Na Itália do pós-guerra, Lambretta e Vespa não competiam apenas para ocupar as ruas: elas também disputavam a glória da velocidade. Dessa rivalidade, nasceram máquinas incríveis, metade scooter, metade foguete, que testaram os limites da engenharia. E, sejamos honestos, também do bom senso.
De uma scooter de produção a recordista mundial
Tudo começou em 1949. A Innocenti, fabricante da Lambretta, decidiu provar que sua modesta scooter de 125cc poderia ser mais do que apenas um veículo urbano. O engenheiro Pierluigi Torre liderou o projeto: uma Lambretta Modelo A ligeiramente modificada, com melhorias no sistema de refrigeração, tanque de combustível e compressão.
Em fevereiro daquele ano, na rodovia Roma-Óstia, a scooter conquistou 13 recordes mundiais nas categorias de 125cc e 175cc, atingindo uma velocidade média de quase 95 km/h. Em março, repetiram o feito no circuito de Montlhéry, estabelecendo 33 novos recordes e atingindo uma média superior a 100 km/h. A scooter havia se tornado um símbolo de confiabilidade e orgulho técnico italiano.
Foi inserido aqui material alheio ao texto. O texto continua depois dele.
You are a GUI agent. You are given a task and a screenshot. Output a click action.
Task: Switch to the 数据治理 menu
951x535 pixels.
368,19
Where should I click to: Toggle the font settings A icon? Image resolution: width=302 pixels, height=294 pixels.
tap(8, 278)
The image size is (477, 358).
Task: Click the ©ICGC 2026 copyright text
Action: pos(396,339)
E, claro, começou a batalha com a Vespa. Os resultados provocaram uma reação imediata em Pontedera. A Piaggio não podia deixar a rival roubar a cena e respondeu com sua própria Vespa recordista. Durante dois anos, ambas as marcas transformaram suas oficinas em verdadeiros laboratórios de velocidade, alternando vitórias e derrotas em Montlhéry.
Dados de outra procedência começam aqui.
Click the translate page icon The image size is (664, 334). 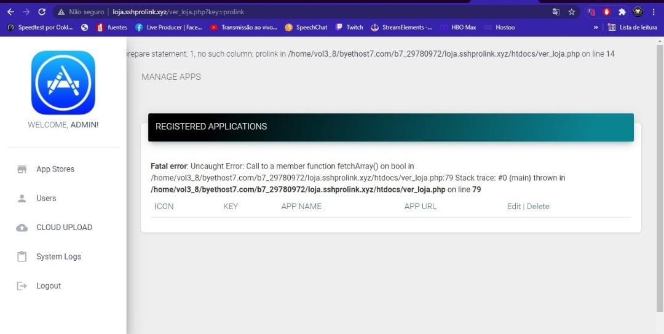click(x=556, y=12)
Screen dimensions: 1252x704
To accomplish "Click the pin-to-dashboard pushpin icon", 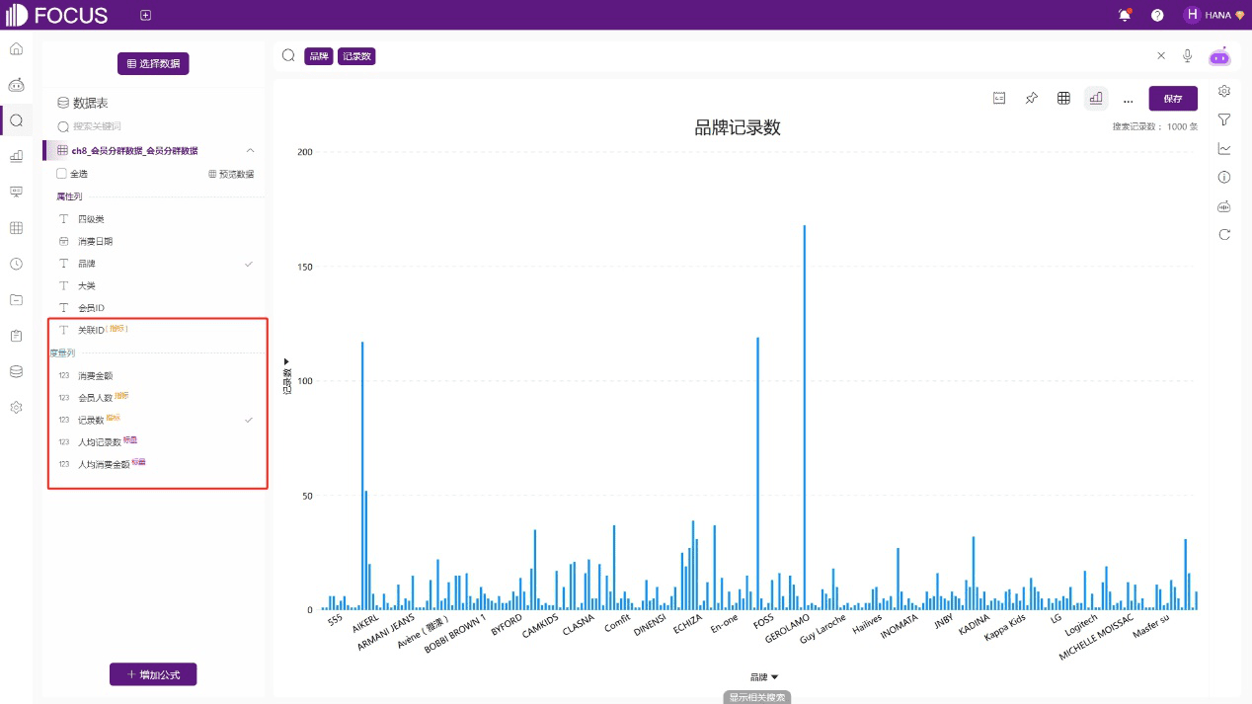I will point(1031,98).
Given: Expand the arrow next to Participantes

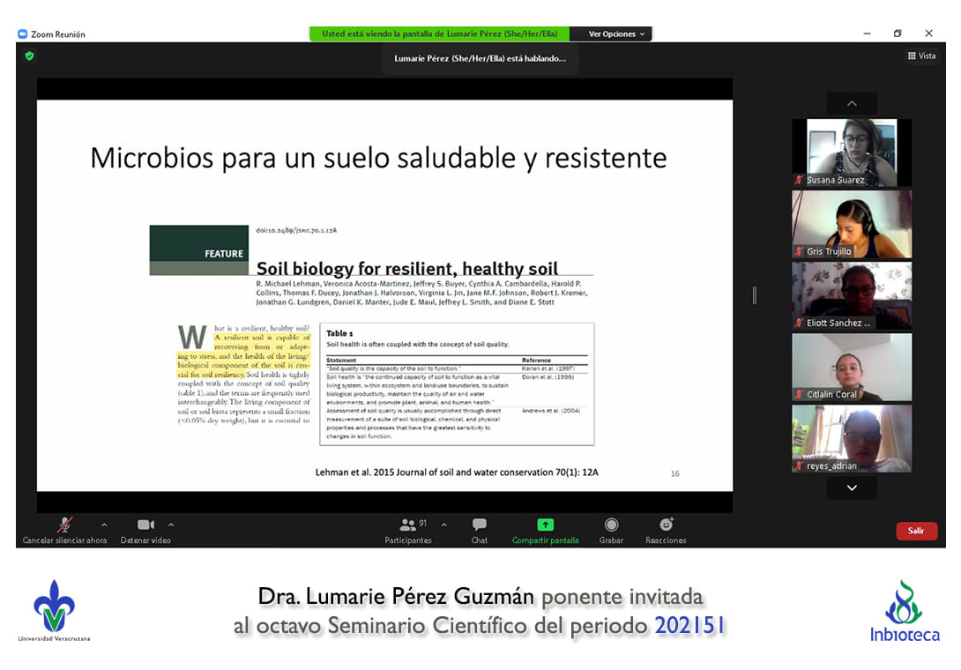Looking at the screenshot, I should coord(443,524).
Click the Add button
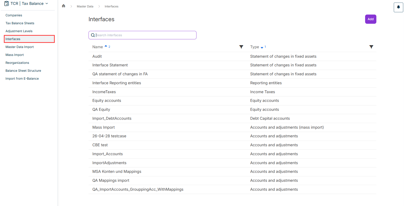Viewport: 404px width, 206px height. [x=370, y=19]
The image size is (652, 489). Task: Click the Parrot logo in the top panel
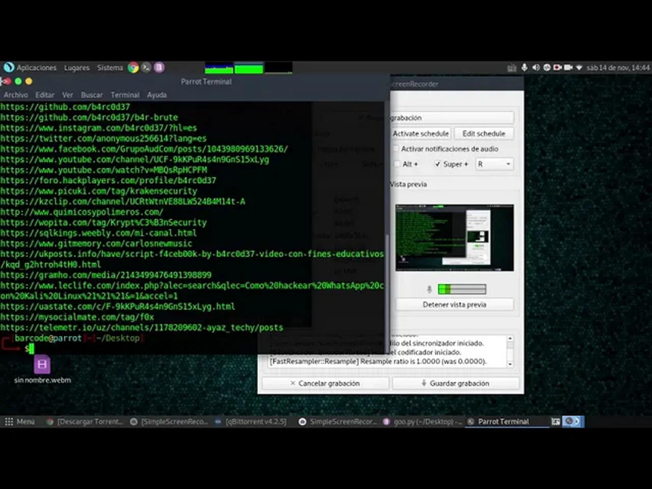pos(8,67)
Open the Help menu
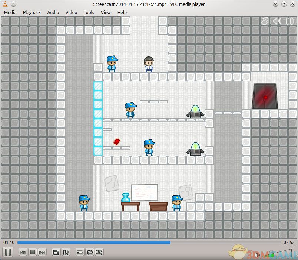 (122, 12)
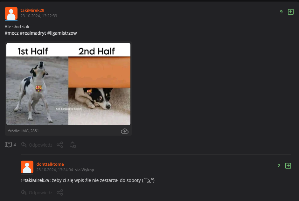Image resolution: width=299 pixels, height=201 pixels.
Task: Share donttalktome's comment using the share icon
Action: 60,192
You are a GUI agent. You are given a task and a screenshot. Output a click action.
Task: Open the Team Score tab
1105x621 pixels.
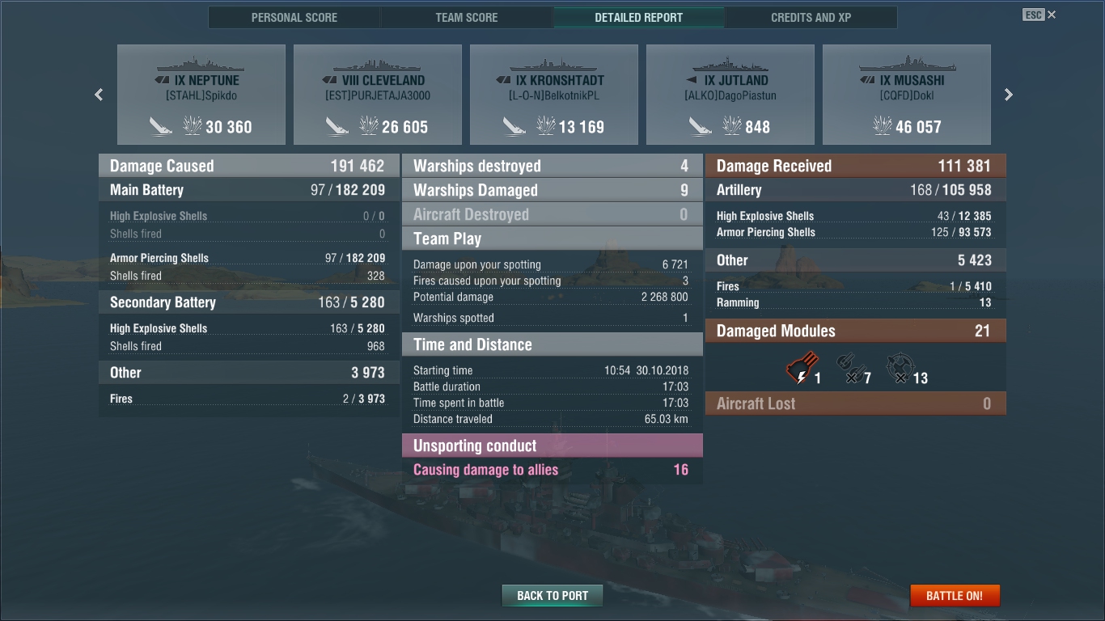(x=467, y=17)
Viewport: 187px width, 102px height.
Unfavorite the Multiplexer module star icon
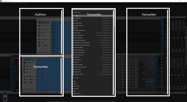click(x=73, y=18)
Em 1950, a Lambretta atingiu 142 km/h; em 1951, a Piaggio respondeu com uma Vespa especial que ultrapassou os 170 km/h. Era uma guerra simbólica, mas também uma batalha publicitária: demonstrar qual era a scooter mais rápida do mundo equivalia a conquistar o mercado.
Então, nasceu a Torpedo. A Innocenti elevou a fasquia com a Torpedo: uma carroceria fechada e aerodinâmica, um chassi multitubular, suspensão convencional e um motor sobrealimentado por um compressor derivado de aviões. Romolo Ferri foi incumbido de pilotá-la na "Fettuccia di Terracina" (Estrada de Terracina).
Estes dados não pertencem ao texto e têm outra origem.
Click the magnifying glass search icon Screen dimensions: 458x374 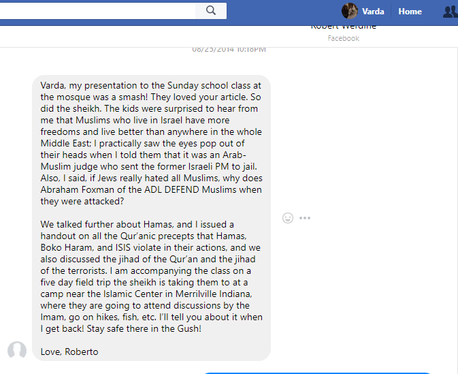coord(211,10)
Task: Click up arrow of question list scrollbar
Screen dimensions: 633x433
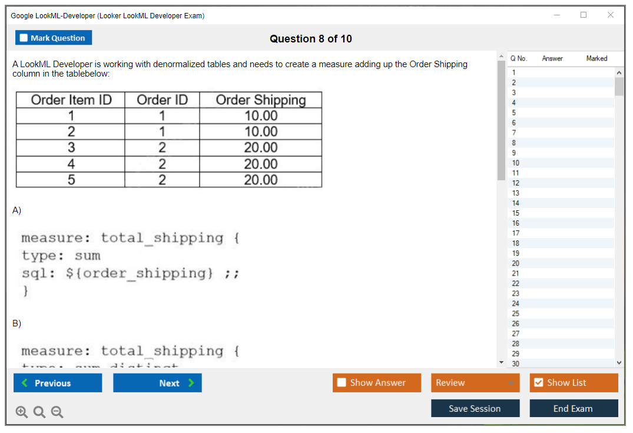Action: (619, 72)
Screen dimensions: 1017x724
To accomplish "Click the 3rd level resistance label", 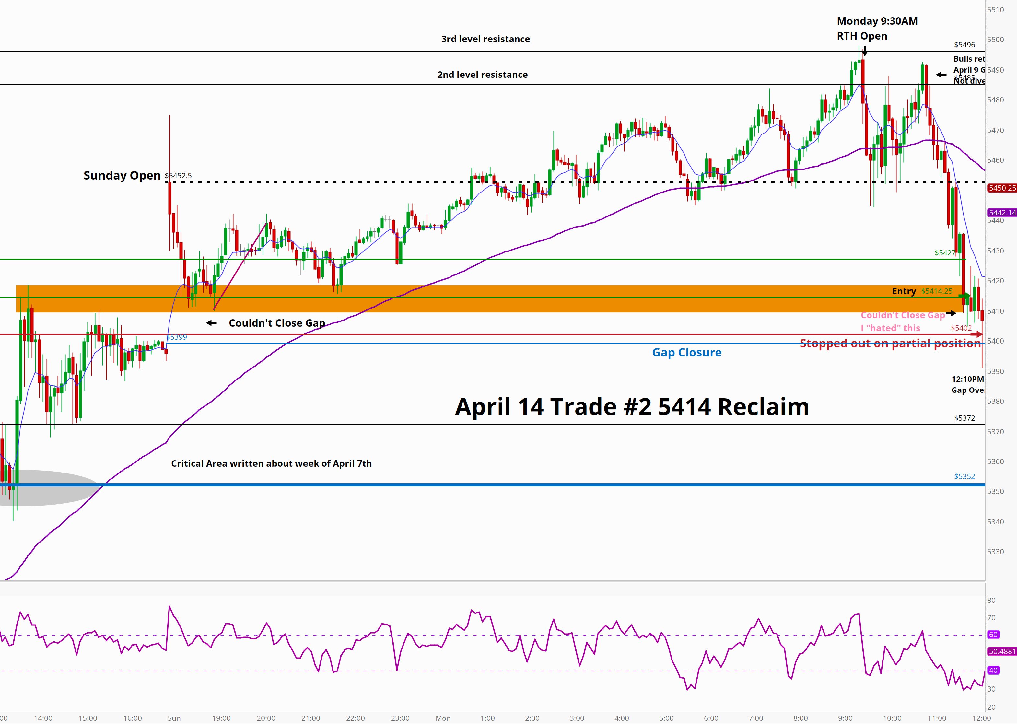I will (x=486, y=39).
Em 14 de abril de 1951, atingiu 189,9 km/h no quilômetro lançado e 187,5 km/h na milha. Um mês depois, já na Alemanha, o mesmo "torpedo" quebrou a barreira dos 200 km/h. O pequeno motor monocilíndrico da Lambretta, alimentado por uma mistura de gasolina, álcool e éter, havia se tornado uma verdadeira bala de prata.
O sempre insatisfeito engenheiro Torre modificou o compressor e aumentou a pressão para 1,5 bar. O resultado foi ainda mais espetacular: uma velocidade oficial de 201 km/h e leituras no velocímetro de até 320 km/h. Um número provavelmente exagerado, mas suficiente para consolidar a lenda.
O mistério do último "torpedo"
Durante décadas, ninguém soube o que havia acontecido com o veículo. Até que o colecionador Vittorio Tessera o encontrou em um leilão em Paris. "Eles o deixaram na sala de conferências da fábrica junto com o certificado de 200 km/h", conta ele. Ao examiná-la, Tessera fez uma descoberta: a Lambretta Torpedo que ele possui não é exatamente a que quebrou o recorde:
“É semelhante, mas não idêntica. Provavelmente uma terceira versão criada para ultrapassar os 200 km/h, embora nunca tenha sido usada em corridas. É aquela que sempre ficava exposta na fábrica como símbolo do recorde”.
O fim de uma era
Quando a Lambretta e a Vespa perceberam que os clientes queriam mais confiabilidade do que velocidade, as corridas deram lugar à produção em massa. As Lambretta Torpedo foram guardadas, tornando-se relíquias de uma época em que duas scooters sonhavam em voar. Hoje, a Lambretta Torpedo permanece em exposição no Museu da Scooter de Vittorio Tessera.